Hows that look and for the earth stars will they attach like regular brom or are they better for living in the subtrate and which species of brom actully will not outgrow this tank that the problem im having is choosing.
the far left earth star will be grown on the side of the background so it gives more depth.


----------



## johnyrocks (Jun 25, 2011)

Krenshaw22 said:


> Hows that look and for the earth stars will they attach like regular brom or are they better for living in the subtrate and which species of brom actully will not outgrow this tank that the problem im having is choosing.
> the far left earth star will be grown on the side of the background so it gives more depth.

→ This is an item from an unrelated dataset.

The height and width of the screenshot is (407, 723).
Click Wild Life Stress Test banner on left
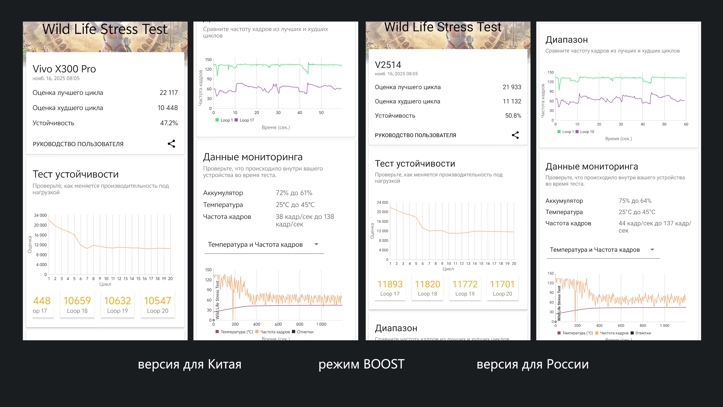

Those look like good spots for plants. Yes, earth stars attach just like broms, but unlike alot of broms, they can grow pretty well in substrate too. I'm going to experiment with mine though. It might come tomorrow, it said it shipped today, and it has 1-3 day shipping. I have a nice pot for it, but its a pot lol. I'll first try substrate, and if that fails, i'll mount it. Oh and I forgot, those broms I mentioned are ok in a low tank, mostly the compacta. It grows about 6 inches w/o flower and the fireball gets a bit bigger, so like 8-10 inches, which is a bit big. The pocadotted brom gets only about 5 inches tall, but gets fairly wide.


----------



## Krenshaw22 (Apr 21, 2011)

well when i get mine ill place one in the subtrate and mount one i found one brom i like its a neoregelia ''zoe'', one down one to go on broms and the earth stars plants are gonna be Cryptanthus bivitattus and Cryptanthus acaulis 'Red Form'. so pick the last brom for me lol.... also let me know how yours do


----------



## johnyrocks (Jun 25, 2011)

Krenshaw22 said:


> well when i get mine ill place one in the subtrate and mount one i found one brom i like its a neoregelia ''zoe'', one down one to go on broms and the earth stars plants are gonna be Cryptanthus bivitattus and Cryptanthus acaulis 'Red Form'. so pick the last brom for me lol.... also let me know how yours do


Good choices. I like the neo that you choose but i'm not to crazy about a hot pink plant IMO lol. Those red forms are teeny tiny! xD. I'm assuming you're ordering from josh's, right? lol. Good choices, but do more research before you buy. They have a nice brom called a neo black jack. Very sexy brom but to big for any viv! lol. Take a loose at the black mystic, I think you'll like it. No goth intended for both of those!!!


----------



## Krenshaw22 (Apr 21, 2011)

johnyrocks said:


> Good choices. I like the neo that you choose but i'm not to crazy about a hot pink plant IMO lol. Those red forms are teeny tiny! xD. I'm assuming you're ordering from josh's, right? lol. Good choices, but do more research before you buy. They have a nice brom called a neo black jack. Very sexy brom but to big for any viv! lol. Take a loose at the black mystic, I think you'll like it. No goth intended for both of those!!!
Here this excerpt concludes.